Across all the entries below, count each line that holds "will" and report the figure only.
==*==
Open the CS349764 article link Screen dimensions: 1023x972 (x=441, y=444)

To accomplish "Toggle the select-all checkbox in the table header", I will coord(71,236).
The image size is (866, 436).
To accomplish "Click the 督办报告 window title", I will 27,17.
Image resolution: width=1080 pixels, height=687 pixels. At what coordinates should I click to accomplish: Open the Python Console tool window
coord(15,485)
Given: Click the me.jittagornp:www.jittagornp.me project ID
==*==
> **Written reply**: 2